(Beginning of Source data)

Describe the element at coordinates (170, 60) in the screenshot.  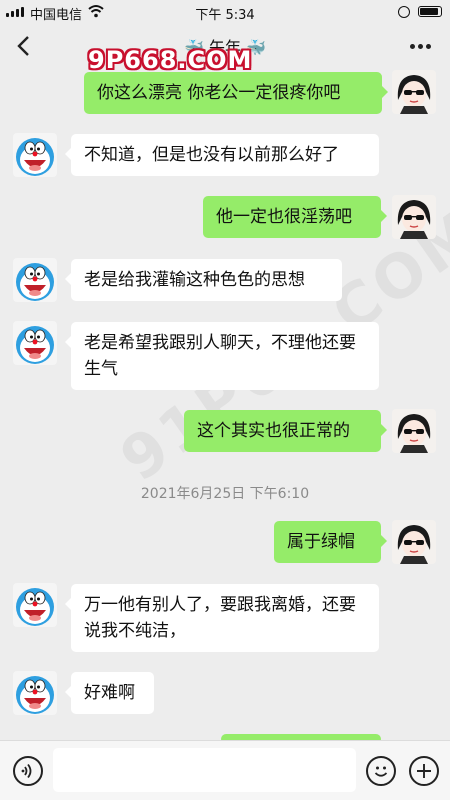
I see `site-watermark: 9P668.COM` at that location.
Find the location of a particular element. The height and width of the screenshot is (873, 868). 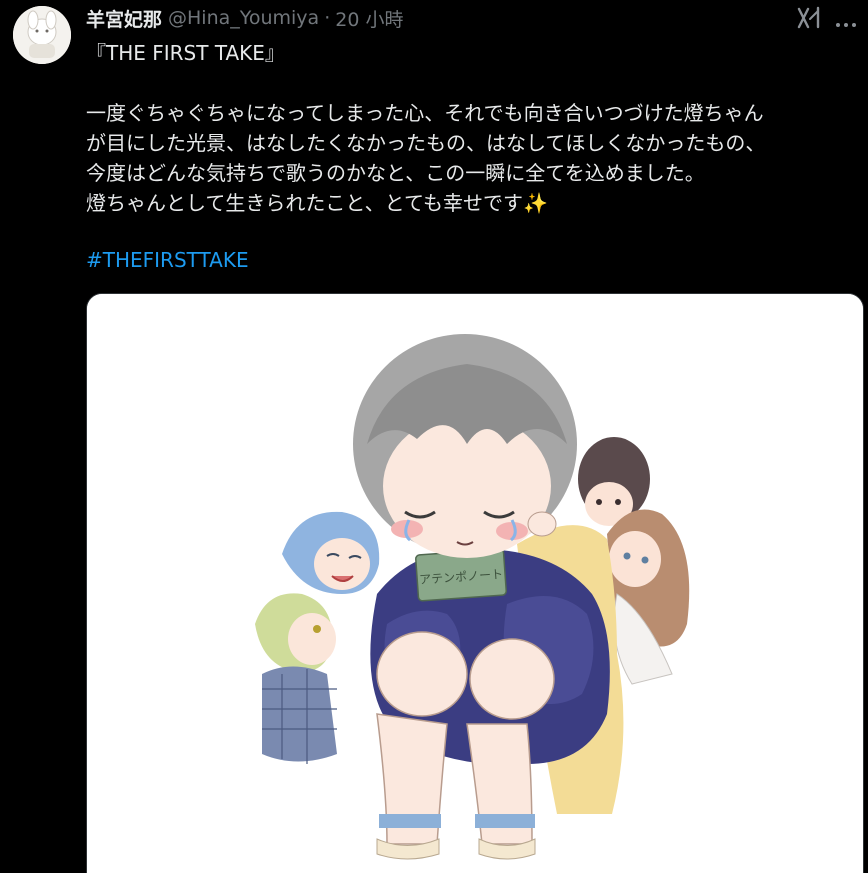

tweet-line: 『THE FIRST TAKE』 is located at coordinates (186, 53).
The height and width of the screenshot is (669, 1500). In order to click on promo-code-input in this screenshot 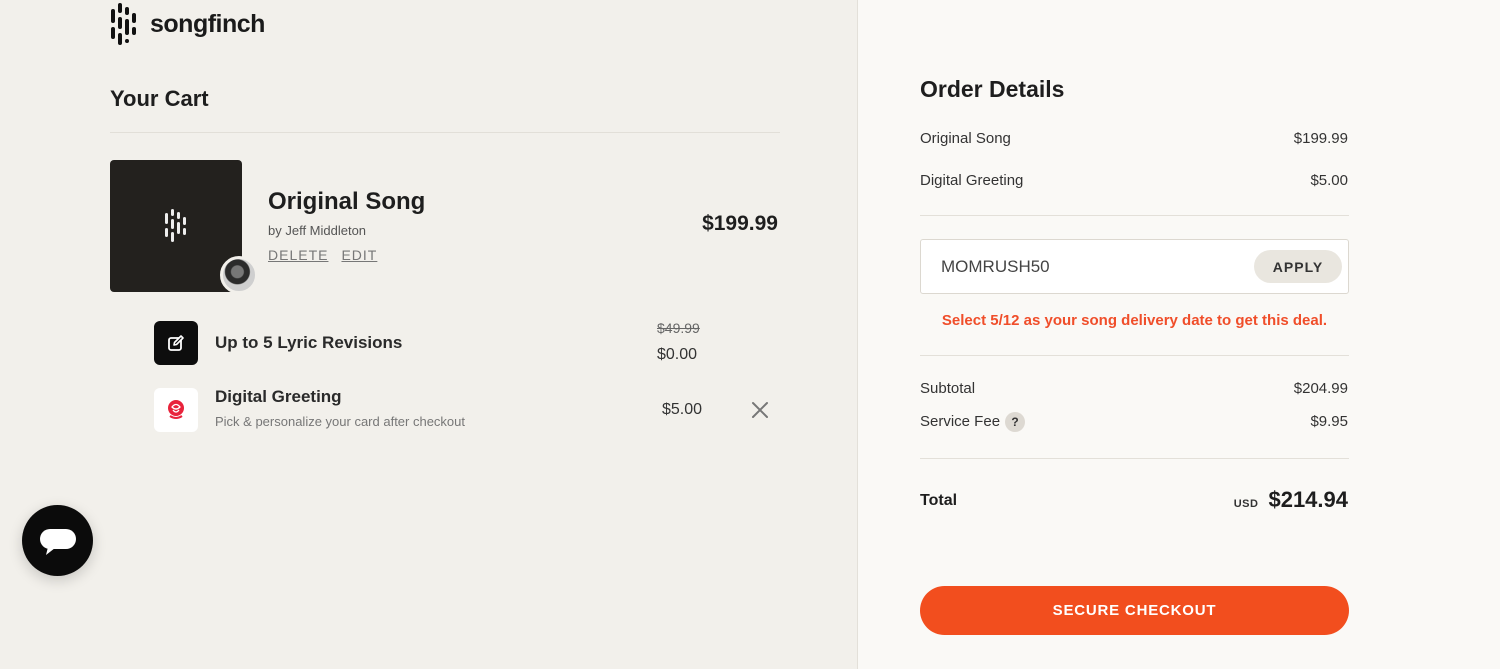, I will do `click(1091, 267)`.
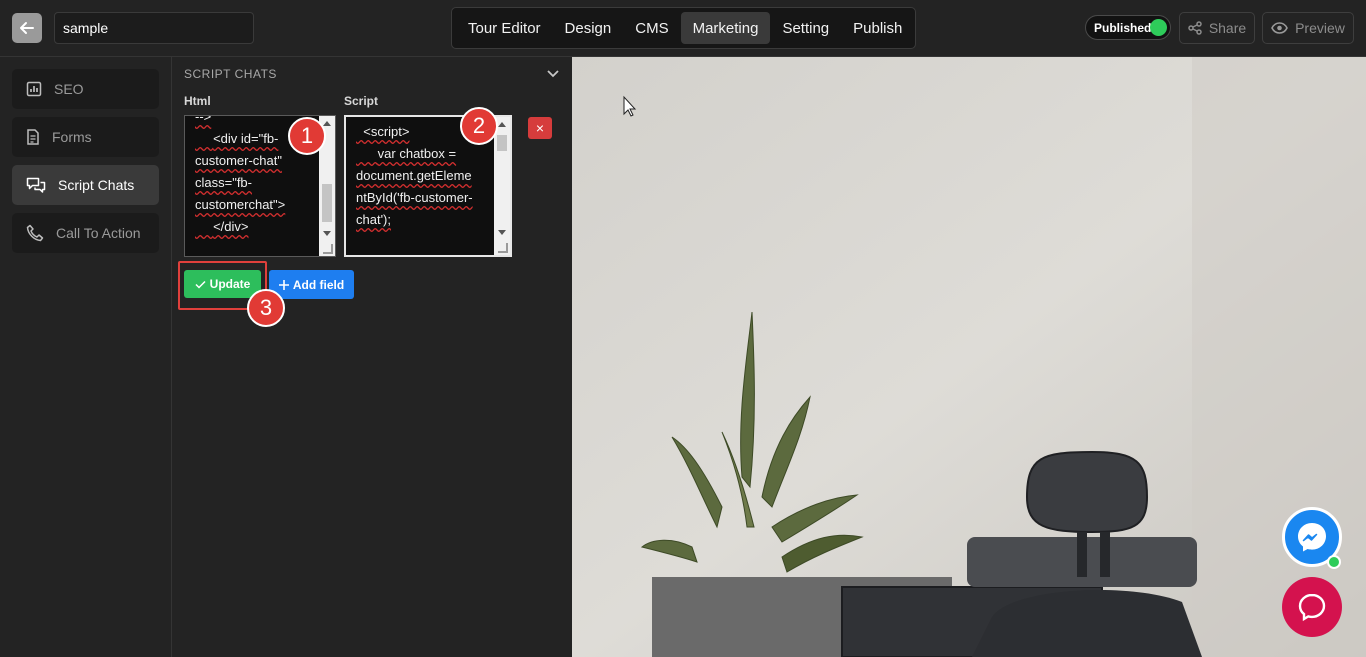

(End of Source data)

What is required – Copy out the records word for word, starting at the very beginning and ending at the line that contains "tweet-line: 『THE FIRST", including that line, and leave the pictures out.

Output of the task –
Describe the element at coordinates (170, 60) in the screenshot.  
I see `site-watermark: 9P668.COM` at that location.
Find the location of a particular element. The height and width of the screenshot is (873, 868). 

tweet-line: 『THE FIRST TAKE』 is located at coordinates (186, 53).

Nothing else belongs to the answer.